Construction Status: Design and Fund Raising Stage. 
Number of Fibre Pairs: 48. 
Number of Cores Per Fibre: 2.
Estimated RFS: 1st or 2nd quarter 2027.
Day One Aggregate Throughput: 13 Pbps. 
Salient Features: 48 Pair repeatered cable directly linking UK, Norway, Demark, Germany, and Netherlands. Every fibre optic path is direct and involves no third country transit. Each fibre pair strand has two optical cores instead of the standard one. 
Supplier: NEC. Only NEC offers multicore fibre strands and 48 pair repeaters. 

I interviewed today one of the project's founders, Eckhard Bruckshen. The IOEMA cable is designed to reduce the dependence of European telecommunications traffic on the Denmark bottleneck as the map below illustrates. Today Denmark is the primary telecom bridge between the Nordic countries of Norway, Sweden, and Finland (also the Baltic States) and the rest of Europe. An early attempt at diversifying away from this bottleneck is the Finnish government's C-Lion project which connects Helsinki to Frankfurt via a a subsea cable traversing the Baltic Sea with a landing at Rostock, Germany. The IEOMA cable is designed to go further by directly connecting the key countries of Northwest Europe, namely the UK, Netherlands, Norway, Denmark, and Germany via a high fibre count cable with branching units.

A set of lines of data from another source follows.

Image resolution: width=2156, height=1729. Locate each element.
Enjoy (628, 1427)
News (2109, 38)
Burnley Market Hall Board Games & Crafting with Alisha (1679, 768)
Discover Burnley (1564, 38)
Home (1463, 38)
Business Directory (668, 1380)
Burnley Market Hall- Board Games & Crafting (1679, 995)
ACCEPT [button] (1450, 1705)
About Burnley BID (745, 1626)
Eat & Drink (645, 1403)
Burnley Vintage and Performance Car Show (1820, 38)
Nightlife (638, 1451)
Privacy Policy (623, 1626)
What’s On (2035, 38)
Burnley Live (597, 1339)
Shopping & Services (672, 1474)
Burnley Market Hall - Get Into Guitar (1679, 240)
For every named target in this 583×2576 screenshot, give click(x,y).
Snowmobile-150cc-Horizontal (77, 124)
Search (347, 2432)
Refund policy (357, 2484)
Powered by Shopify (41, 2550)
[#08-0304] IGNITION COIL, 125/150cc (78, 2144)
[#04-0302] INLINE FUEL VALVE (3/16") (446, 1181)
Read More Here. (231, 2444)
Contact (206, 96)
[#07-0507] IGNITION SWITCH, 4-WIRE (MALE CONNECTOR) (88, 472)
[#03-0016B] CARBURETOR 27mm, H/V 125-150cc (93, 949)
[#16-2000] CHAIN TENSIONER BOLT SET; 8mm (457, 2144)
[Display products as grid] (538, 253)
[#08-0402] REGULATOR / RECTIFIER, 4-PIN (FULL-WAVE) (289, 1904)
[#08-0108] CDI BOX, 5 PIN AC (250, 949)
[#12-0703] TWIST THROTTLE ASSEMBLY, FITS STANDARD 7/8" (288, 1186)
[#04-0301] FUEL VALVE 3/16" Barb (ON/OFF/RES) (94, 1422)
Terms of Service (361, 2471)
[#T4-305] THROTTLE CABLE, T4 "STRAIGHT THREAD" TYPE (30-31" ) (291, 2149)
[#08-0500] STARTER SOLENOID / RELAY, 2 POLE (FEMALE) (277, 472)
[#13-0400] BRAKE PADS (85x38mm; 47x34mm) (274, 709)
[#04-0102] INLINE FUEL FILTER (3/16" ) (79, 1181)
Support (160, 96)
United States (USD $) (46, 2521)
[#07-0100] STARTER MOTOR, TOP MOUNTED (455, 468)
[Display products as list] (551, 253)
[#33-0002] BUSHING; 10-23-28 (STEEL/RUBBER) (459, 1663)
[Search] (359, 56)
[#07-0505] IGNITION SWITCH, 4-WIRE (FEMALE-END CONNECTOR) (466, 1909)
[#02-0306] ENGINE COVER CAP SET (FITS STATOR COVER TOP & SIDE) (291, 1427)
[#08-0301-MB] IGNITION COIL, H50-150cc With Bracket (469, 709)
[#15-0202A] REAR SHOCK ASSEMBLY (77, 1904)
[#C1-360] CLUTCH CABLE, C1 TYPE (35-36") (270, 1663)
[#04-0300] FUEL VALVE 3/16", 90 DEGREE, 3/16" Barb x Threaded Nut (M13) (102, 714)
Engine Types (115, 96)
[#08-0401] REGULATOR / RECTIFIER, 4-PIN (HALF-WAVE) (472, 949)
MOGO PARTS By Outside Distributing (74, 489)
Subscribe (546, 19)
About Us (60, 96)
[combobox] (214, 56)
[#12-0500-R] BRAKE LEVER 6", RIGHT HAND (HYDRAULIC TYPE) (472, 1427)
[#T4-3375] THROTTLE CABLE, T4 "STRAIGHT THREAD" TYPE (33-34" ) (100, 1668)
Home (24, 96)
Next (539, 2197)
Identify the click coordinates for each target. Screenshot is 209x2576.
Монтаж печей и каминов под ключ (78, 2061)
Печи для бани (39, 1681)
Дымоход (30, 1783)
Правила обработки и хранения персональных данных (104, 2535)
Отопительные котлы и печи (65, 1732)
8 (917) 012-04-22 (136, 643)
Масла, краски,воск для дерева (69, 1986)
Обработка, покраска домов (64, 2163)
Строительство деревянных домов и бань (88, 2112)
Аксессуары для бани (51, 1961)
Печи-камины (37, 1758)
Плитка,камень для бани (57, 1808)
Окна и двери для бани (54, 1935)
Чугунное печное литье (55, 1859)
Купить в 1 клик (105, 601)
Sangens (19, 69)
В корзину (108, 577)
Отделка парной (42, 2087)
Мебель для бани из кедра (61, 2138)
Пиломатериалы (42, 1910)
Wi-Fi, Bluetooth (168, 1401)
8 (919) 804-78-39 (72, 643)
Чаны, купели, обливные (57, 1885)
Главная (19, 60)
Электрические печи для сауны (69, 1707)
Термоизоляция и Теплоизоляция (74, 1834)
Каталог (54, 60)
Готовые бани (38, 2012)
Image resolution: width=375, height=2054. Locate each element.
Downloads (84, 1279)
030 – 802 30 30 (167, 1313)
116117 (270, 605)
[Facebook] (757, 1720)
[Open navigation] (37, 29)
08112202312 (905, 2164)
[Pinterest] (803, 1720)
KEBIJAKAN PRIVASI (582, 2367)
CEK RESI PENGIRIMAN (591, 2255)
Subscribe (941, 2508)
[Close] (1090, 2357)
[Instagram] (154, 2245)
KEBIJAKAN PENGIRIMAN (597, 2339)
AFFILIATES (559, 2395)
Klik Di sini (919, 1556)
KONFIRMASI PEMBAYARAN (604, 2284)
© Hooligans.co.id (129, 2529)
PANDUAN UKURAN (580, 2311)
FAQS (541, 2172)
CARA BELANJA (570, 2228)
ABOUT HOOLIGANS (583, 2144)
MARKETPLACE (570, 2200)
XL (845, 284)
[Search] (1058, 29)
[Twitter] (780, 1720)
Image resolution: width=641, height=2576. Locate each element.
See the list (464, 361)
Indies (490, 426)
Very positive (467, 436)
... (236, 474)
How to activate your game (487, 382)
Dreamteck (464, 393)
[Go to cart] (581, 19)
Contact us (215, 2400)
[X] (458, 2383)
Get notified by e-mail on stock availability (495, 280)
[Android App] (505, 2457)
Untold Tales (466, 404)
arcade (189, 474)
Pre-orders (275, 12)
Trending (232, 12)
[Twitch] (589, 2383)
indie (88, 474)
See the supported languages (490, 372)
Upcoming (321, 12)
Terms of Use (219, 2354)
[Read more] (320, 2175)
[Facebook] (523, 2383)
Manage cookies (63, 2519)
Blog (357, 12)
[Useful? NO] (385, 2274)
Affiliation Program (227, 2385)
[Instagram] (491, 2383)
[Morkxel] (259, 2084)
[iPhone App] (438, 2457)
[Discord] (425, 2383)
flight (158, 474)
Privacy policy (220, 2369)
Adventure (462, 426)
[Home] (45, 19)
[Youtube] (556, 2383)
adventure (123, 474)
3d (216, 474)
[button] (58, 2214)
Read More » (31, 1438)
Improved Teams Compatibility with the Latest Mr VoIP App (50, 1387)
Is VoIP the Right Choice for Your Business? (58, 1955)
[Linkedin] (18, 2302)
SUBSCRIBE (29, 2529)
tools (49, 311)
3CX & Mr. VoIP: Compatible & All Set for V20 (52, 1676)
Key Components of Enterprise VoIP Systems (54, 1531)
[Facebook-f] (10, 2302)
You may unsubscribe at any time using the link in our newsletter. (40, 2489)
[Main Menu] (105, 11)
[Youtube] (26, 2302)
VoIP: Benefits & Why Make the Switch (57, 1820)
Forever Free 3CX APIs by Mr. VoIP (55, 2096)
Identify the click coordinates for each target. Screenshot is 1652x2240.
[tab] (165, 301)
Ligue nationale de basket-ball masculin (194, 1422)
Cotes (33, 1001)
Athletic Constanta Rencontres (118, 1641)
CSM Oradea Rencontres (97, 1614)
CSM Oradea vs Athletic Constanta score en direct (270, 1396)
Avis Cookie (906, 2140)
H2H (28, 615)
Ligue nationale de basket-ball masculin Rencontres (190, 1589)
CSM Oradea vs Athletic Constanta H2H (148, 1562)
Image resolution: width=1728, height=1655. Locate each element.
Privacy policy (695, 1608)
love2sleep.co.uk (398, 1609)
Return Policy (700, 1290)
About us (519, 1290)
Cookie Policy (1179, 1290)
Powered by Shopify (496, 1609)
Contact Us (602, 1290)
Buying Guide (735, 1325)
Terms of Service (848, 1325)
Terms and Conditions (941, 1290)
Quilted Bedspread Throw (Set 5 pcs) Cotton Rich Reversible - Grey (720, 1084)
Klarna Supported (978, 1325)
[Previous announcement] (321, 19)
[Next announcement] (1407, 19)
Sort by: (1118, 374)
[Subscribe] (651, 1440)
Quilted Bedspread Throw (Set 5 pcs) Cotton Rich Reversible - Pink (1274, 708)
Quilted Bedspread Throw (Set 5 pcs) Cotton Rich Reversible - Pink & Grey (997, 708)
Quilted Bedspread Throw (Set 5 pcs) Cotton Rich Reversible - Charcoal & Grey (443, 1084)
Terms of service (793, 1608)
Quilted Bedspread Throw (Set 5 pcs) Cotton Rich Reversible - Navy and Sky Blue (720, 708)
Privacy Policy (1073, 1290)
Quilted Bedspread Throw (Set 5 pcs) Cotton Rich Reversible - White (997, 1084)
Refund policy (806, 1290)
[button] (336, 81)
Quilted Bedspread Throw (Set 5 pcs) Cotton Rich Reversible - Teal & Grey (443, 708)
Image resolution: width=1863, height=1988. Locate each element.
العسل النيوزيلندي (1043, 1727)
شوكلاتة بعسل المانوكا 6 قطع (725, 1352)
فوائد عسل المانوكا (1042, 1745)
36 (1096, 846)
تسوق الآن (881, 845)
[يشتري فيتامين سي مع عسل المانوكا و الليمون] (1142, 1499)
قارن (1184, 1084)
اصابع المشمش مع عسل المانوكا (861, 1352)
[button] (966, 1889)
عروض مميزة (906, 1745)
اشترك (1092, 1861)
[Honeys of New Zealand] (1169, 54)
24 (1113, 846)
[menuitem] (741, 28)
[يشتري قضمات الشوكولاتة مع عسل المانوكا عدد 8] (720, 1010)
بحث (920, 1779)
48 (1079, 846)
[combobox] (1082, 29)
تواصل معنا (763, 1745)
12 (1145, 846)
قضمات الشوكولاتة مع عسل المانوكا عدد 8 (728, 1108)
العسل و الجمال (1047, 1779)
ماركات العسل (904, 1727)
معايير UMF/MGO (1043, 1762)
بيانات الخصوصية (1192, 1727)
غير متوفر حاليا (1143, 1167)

The cable will use fibre pair switching at the branching units to allow point-to-point optical circuits between any of the countries in which it lands. 

What is amazing about this project is that it is a repeatered 48 pair cable. This would be the largest fibre pair count repeatered project ever undertaken. Eckhard estimates that the subsea amplification would enable 27 to 29 terabits per pair. Assume the low end of the range. That implies a 13 petabit per second cable! The reason amplication is doable for 48 pairs is simply the short distances involved. NEC is currently the only subsea system provider that manufactures 48 pair optical amplifiers for subsea cables. Because the distances are short the power budget is not busted. 

The map below is an early version of the cable layout. The current design calls for two UK landings for resiliency and low latency to Northern and Southern UK. There will also be two Dutch landings, one to reach the two large Google data centers in Eemshaven and Middenmeer as well the third one being built in Groningen. Undoubtedly, the other landing target is data centre rich Amsterdam home. Two German landings are also planned. 

IEOAM subsea cable connects UK, Netherlands, Germany, Denmark, and Norway

Originally the idea was to sell fibre pairs on the system, but the most recent incarnation of the business plan calls for selling lit Layer 1 capacity to carriers.